Concordata: a educação pública na mira do Vaticano
Luiz Antônio Cunha*
No maior sigilo, a Santa Sé arrancou do governo brasileiro uma concordata.
Vamos esclarecer os termos. A Santa Sé é a direção mundial da Igreja Católica, mesclada ao Estado do Vaticano, com quem o Brasil tem relações diplomáticas desde sua criação, em 1929, por força da mãe das concordatas – o Tratado de Latrão, firmado por Pio XI e Mussolini. Disse arrancar, porque mesmo depois das declarações do Presidente Lula, por ocasião da visita do Papa Bento XVI a São Paulo, em maio de 2007, de que o Brasil é (era?) um Estado laico, a insistência vaticana venceu: algo foi suprimido, algo foi mantido, mas, em novembro de 2007, o texto proposto pelo Vaticano foi assinado em Roma.

• [LINHAS DE DADOS]:
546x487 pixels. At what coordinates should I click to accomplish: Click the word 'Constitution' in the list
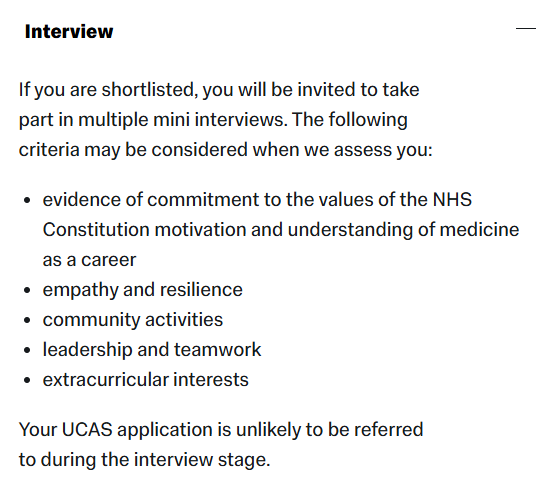click(x=96, y=230)
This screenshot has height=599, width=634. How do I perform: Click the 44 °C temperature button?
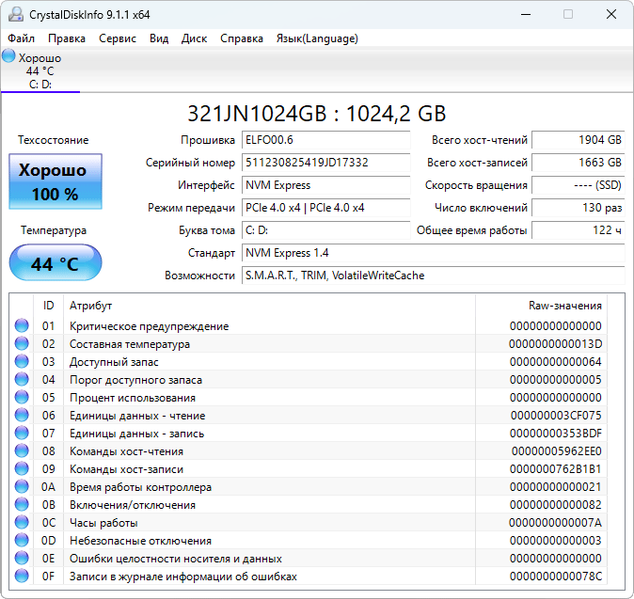(x=55, y=264)
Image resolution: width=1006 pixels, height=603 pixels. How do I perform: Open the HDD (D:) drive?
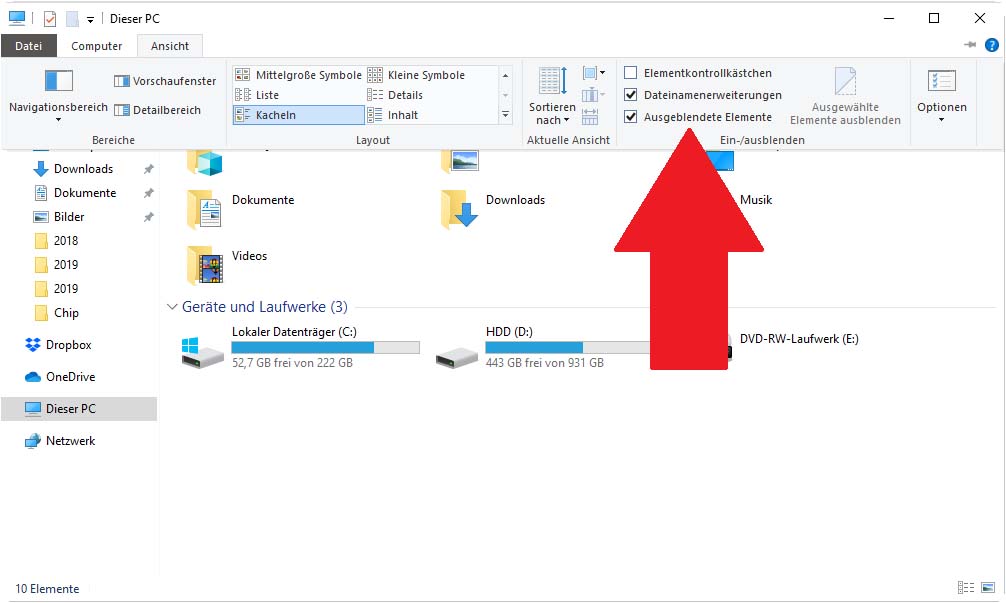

• [TAREFAS ESCRITAS]:
1. Segundo o trecho, em que cidade foi assinado o texto proposto pelo Vaticano em novembro de 2007?
2. Copie o trecho de "Concordata: a educação" até "assinado em Roma.", substituindo "Santa Sé" por "Sé Apostólica".
As linhas não são necessárias para fazer estas tarefas.

• [RESPOSTAS ESCRITAS]:
1. Em Roma.

2.
Concordata: a educação pública na mira do Vaticano
Luiz Antônio Cunha*
No maior sigilo, a Sé Apostólica arrancou do governo brasileiro uma concordata.
Vamos esclarecer os termos. A Sé Apostólica é a direção mundial da Igreja Católica, mesclada ao Estado do Vaticano, com quem o Brasil tem relações diplomáticas desde sua criação, em 1929, por força da mãe das concordatas – o Tratado de Latrão, firmado por Pio XI e Mussolini. Disse arrancar, porque mesmo depois das declarações do Presidente Lula, por ocasião da visita do Papa Bento XVI a São Paulo, em maio de 2007, de que o Brasil é (era?) um Estado laico, a insistência vaticana venceu: algo foi suprimido, algo foi mantido, mas, em novembro de 2007, o texto proposto pelo Vaticano foi assinado em Roma.